For instance, Roald had one client who used a digital board to display the number of environmentally friendly acts completed by attendees during the meeting, updated several times each day. The meeting host’s goal was 1,500 “acts of green”; the group finished up with more than 1,700. The prize offered by the meeting host: A generous donation to a charity in the meeting’s destination, in the name of the group. Roald notes that by working toward a common goal that was important to them, and seeing their progress on a continuous basis, attendees were energized and forged a strong bond—one that will always be attributed to that meeting.
Big Trends: Personalization and Uniqueness
9. Customized Incentives
Thanks to big data, Millennials constantly receive highly targeted ads and offers from brands that are continually learning about them and their buying habits and preferences.
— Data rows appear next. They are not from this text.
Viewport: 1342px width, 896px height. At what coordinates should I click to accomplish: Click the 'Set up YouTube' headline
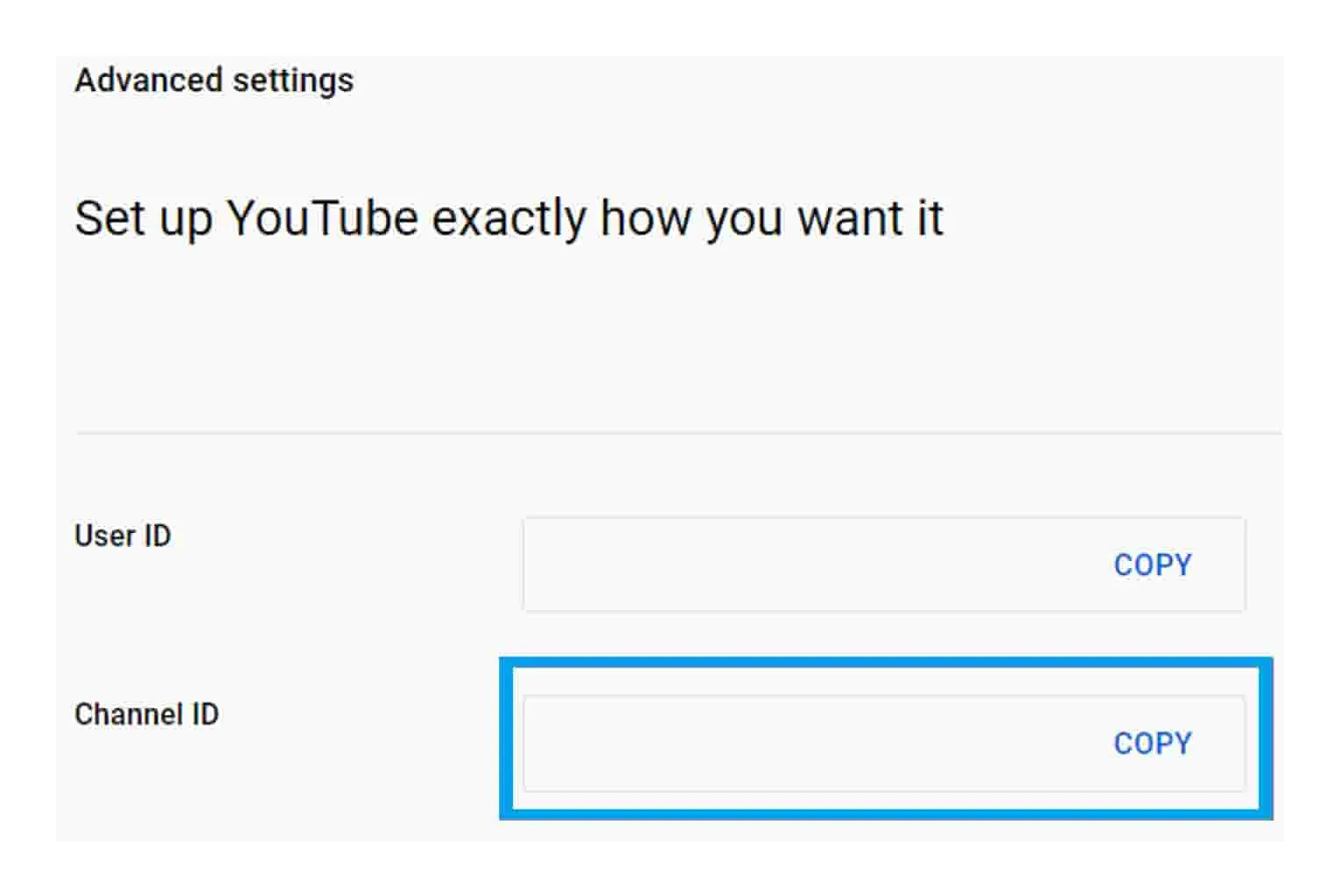[509, 217]
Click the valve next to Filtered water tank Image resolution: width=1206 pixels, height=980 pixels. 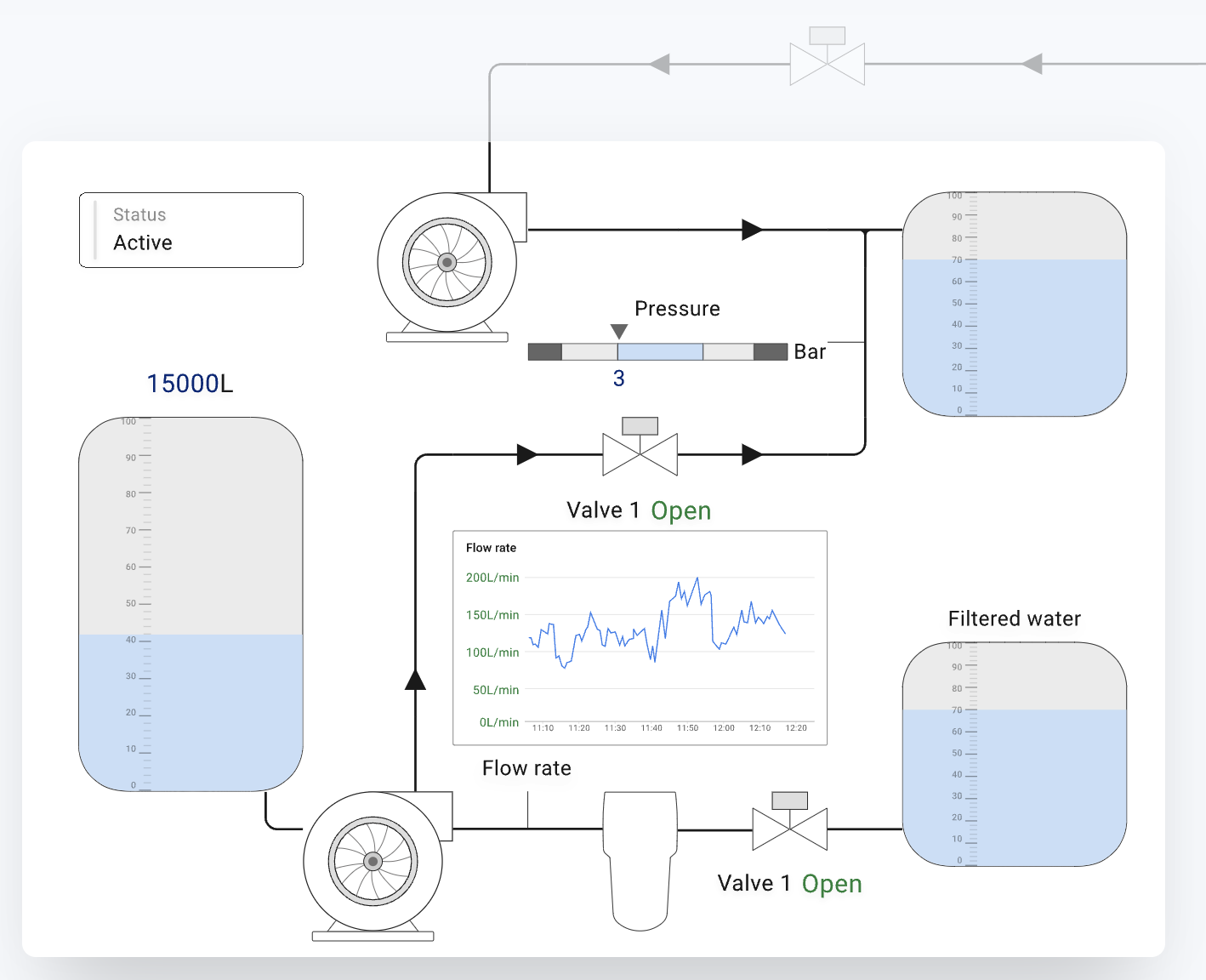point(789,824)
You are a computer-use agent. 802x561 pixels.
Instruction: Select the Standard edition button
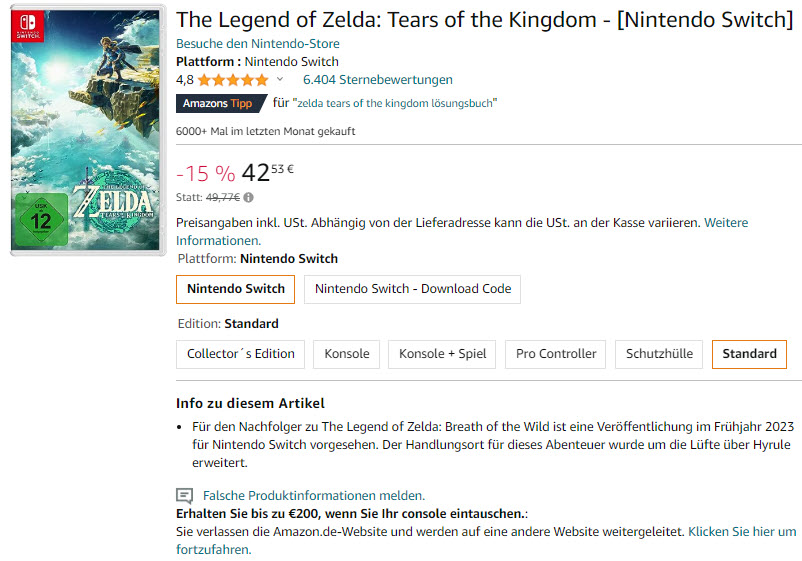[x=749, y=354]
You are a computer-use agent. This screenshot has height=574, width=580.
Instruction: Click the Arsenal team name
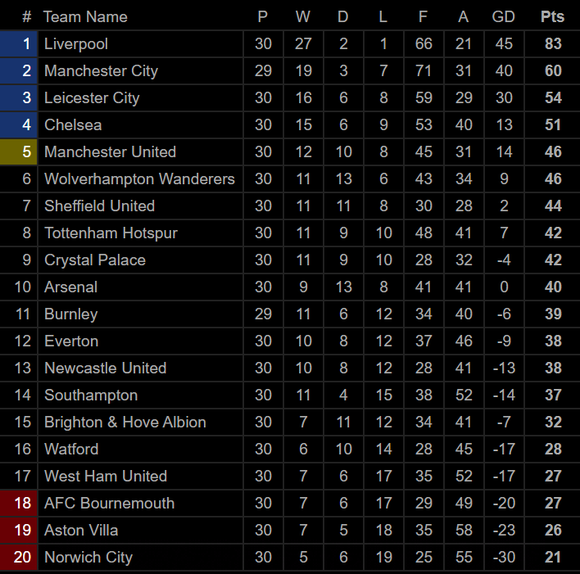click(x=71, y=287)
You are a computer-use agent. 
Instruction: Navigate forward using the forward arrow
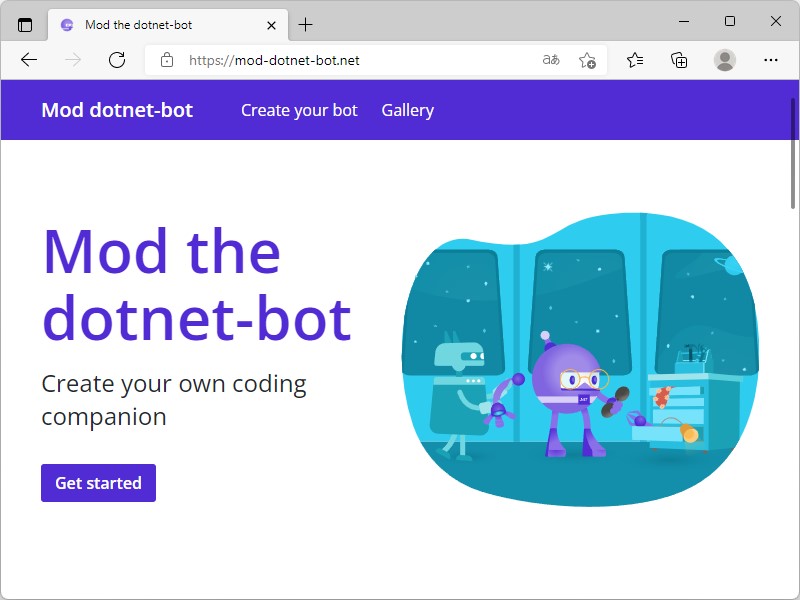pos(72,60)
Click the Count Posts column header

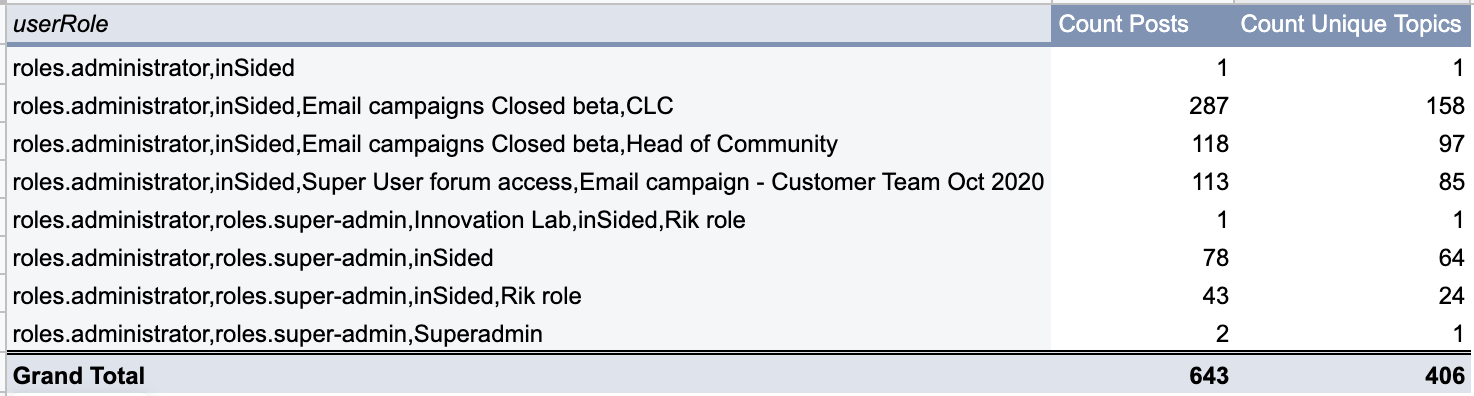(x=1124, y=24)
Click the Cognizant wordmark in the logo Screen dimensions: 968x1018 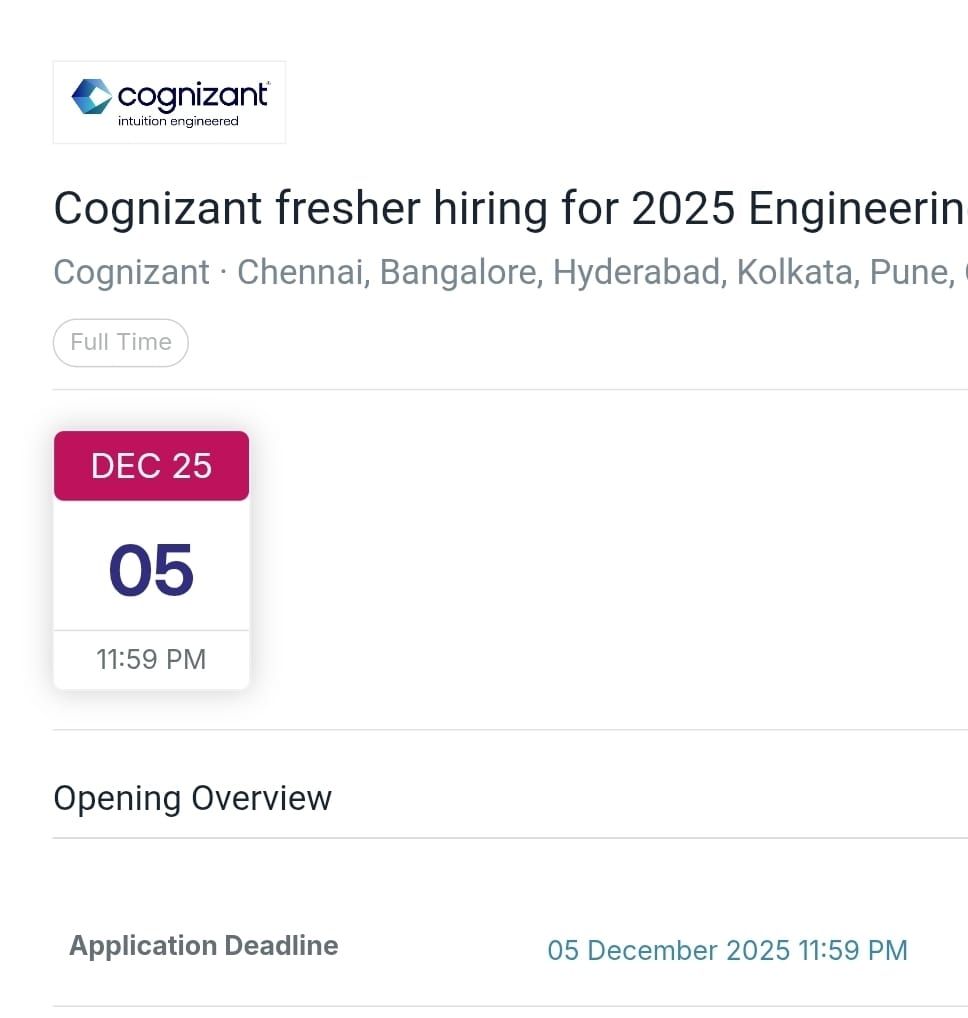(x=193, y=95)
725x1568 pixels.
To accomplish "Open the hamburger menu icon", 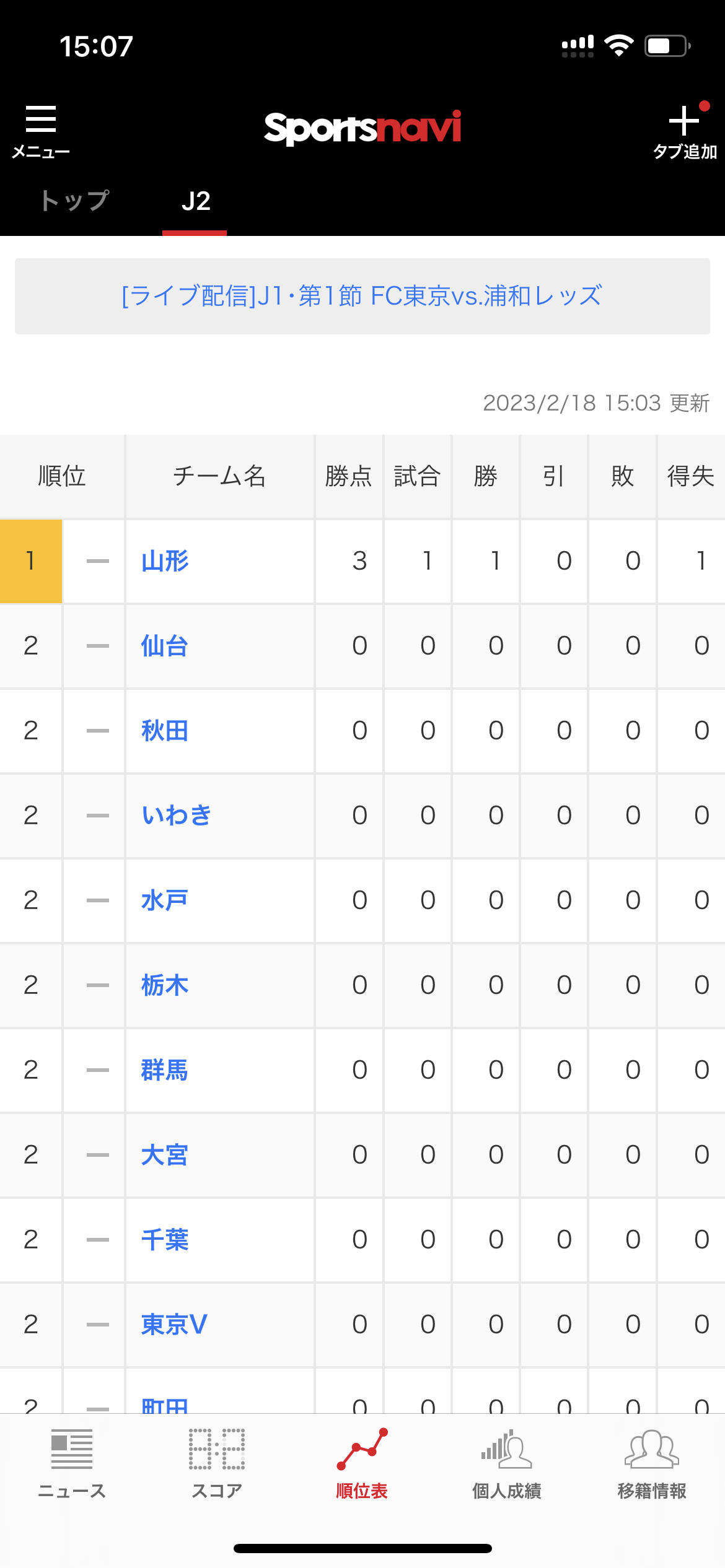I will 41,119.
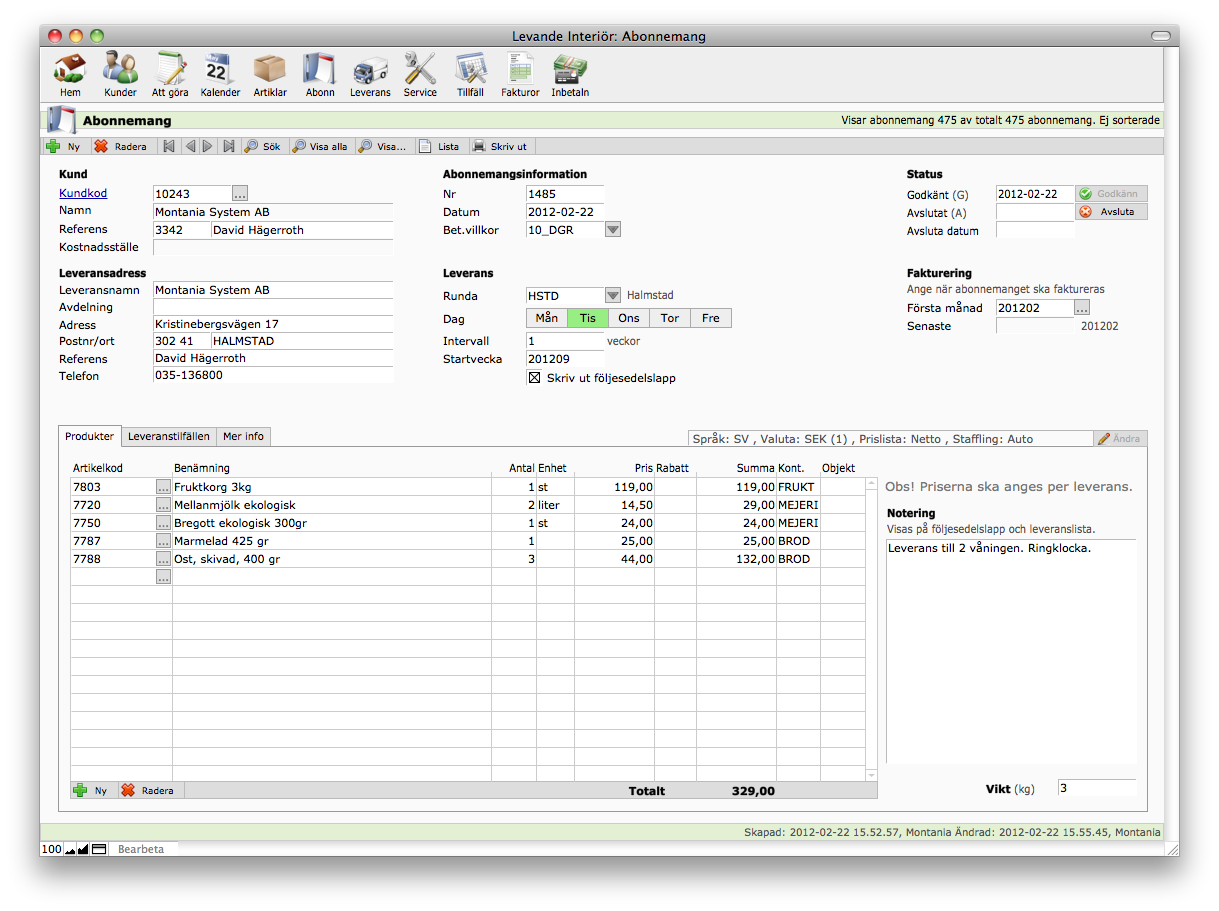The width and height of the screenshot is (1219, 911).
Task: Switch to the Leveranstillfällen tab
Action: 169,436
So it’s no surprise that Millennials expect rewards and recognition they earn in their work lives to be customized too.
“Millennials want options, and this means experiences in addition to tangible items,” says Karen Hamilton. “Luxury and reward mean different things to people across different generations, and even within this same generation.” For instance, one Millennial incentive winner might find great value in a round of golf with a board member at the incentive destination, while another might relish an opportunity to meet local artists in that destination. Still others might simply want to be able to bring a spouse or guest and have lots of free time rather than participate in many group activities. “Though it’s a lot of work for the organizers to coordinate at this level, it is often possible to provide all the options people want within the same incentive trip,” Hamilton adds.
Another option is “split” incentive tracks. Tony Wagner, vice president of CWT Meetings and Events in Minneapolis, worked with a client whose attendee demographic was divided roughly along the lines of those with young families and those who had no children or who had older children who wouldn’t be attending the program.
“So we did one track at a resort with lots of family activities, and winners were able to bring up to three children and even a nanny,” Wagner recalls. “For the other track we used a more traditional beach destination, with golf and spa available too. We also gave the latter group opportunities to give back to the community with activities focused on social responsibility. Overall, these salespeople were sufficiently motivated by one track or the other, and the participation rate was off the charts.”
10. Experience, the New Luxury Good
When it comes to incentive travel, research from the Wharton School of Business has found that what makes Millennials happy are experiences that align with their sense of who they are. Furthermore, Rodger Stotz, chief research officer for the Incentive Research Foundation, says that Millennials “value unique experiences that are rare and extraordinary.”
Adds Meghan Schilt, “The reason Millennials respond to ‘experience recognition’ is because they can tell the story on social media. That means something to them; it’s how they live their lives.”
11. Recognition: Keep it Coming
Meghan Schilt recommends a focus on quarterly incentive programs in organizations with large numbers of Millennials. “It would be exceptionally difficult to get Millennials to work a full year toward a goal,” she explains. “They need more recognition than that, because they were raised with constant acknowledgement and praise.”
12. Share the Why
However you shift your agenda, re-create your sessions, or introduce new meeting elements, explain the thought process behind the changes. “The Internet is about transparency, and these young people have always been able to search and find anything,” Kadakia notes. “So they have this constant need to know the ‘why.’ If you explain your meeting design to them, it will build buy-in and raise their engagement.”